* WHAT YOU HAVE TO DO
Which lines run from the line with "Given: Add a" to the end of the entries? Write out exactly those, leaving out the pictures.

Pixel coordinate grounding data:
____________
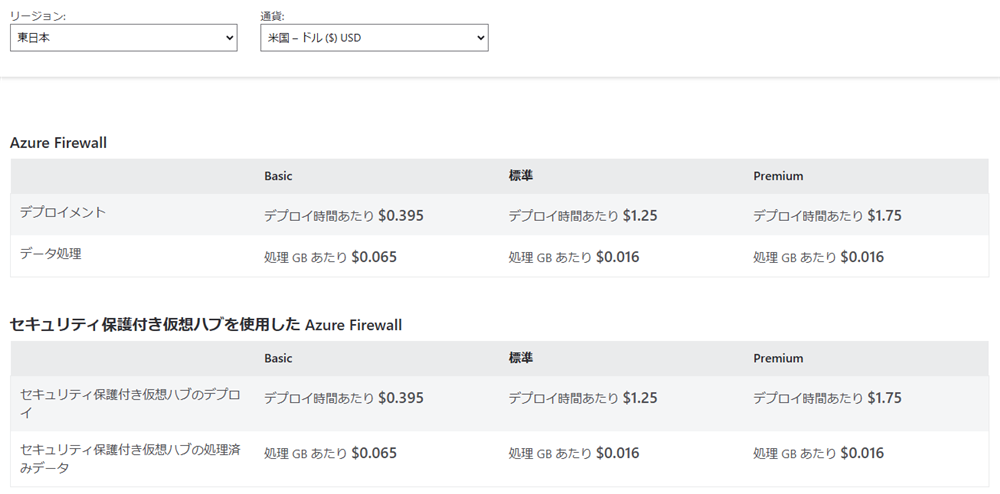
Task: Select 標準 column header in Azure Firewall table
Action: point(520,176)
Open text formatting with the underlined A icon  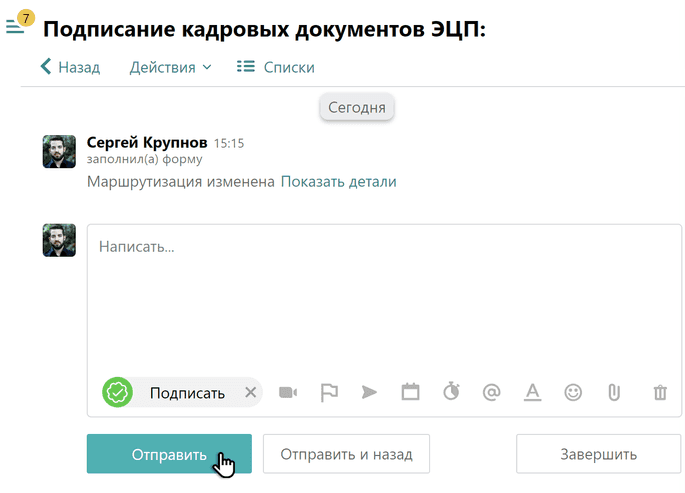(532, 393)
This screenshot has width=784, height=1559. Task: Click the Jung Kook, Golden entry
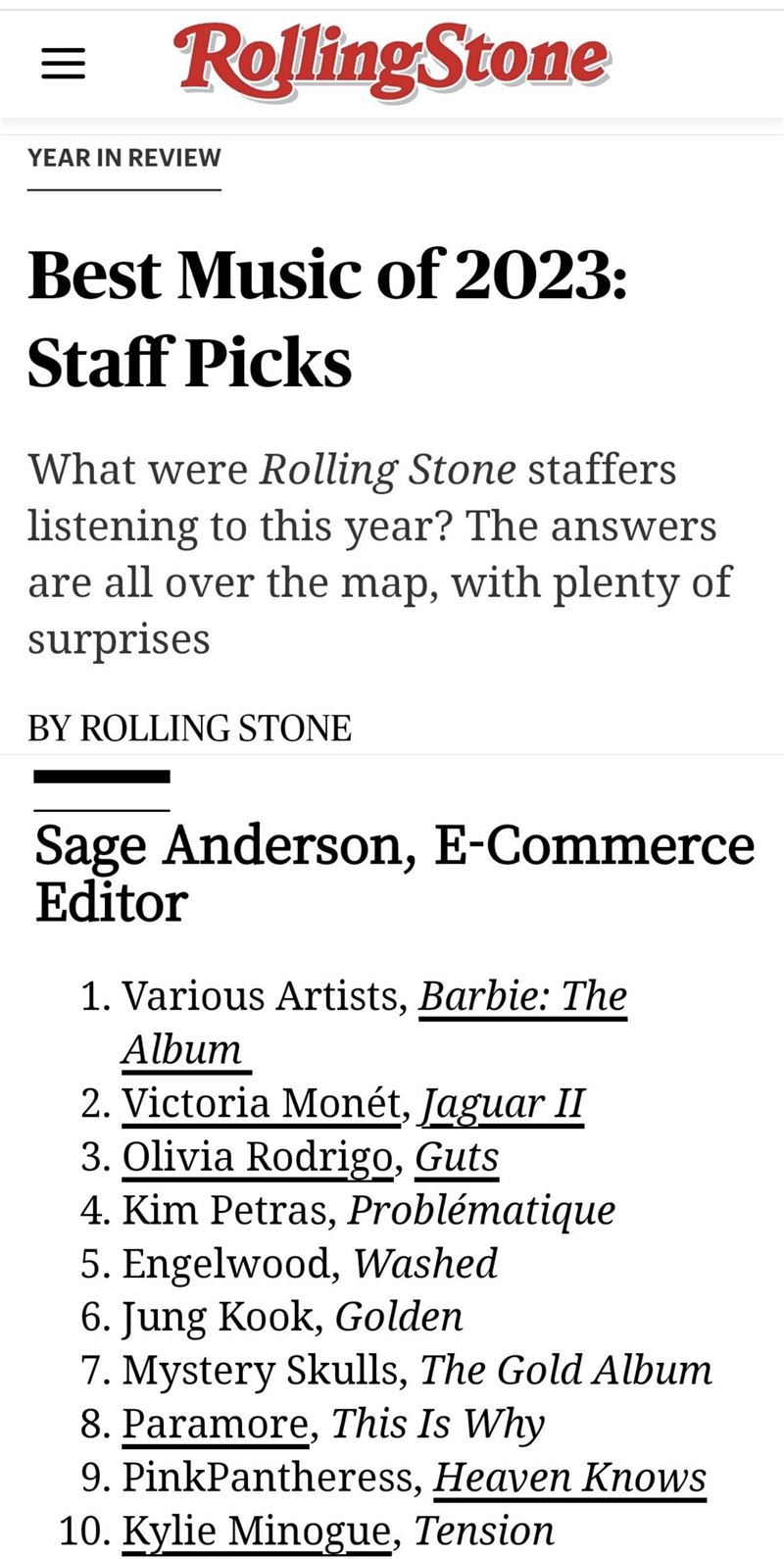click(292, 1317)
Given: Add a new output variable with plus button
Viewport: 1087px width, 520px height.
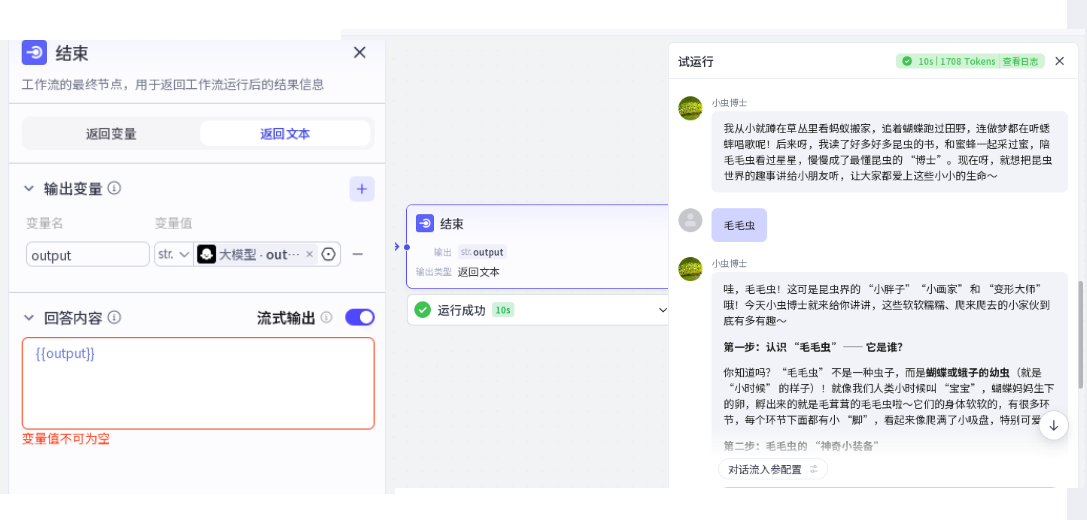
____________
* COMPLETED EXERCISE
Given: Add a new output variable with plus button
Viewport: 1087px width, 520px height.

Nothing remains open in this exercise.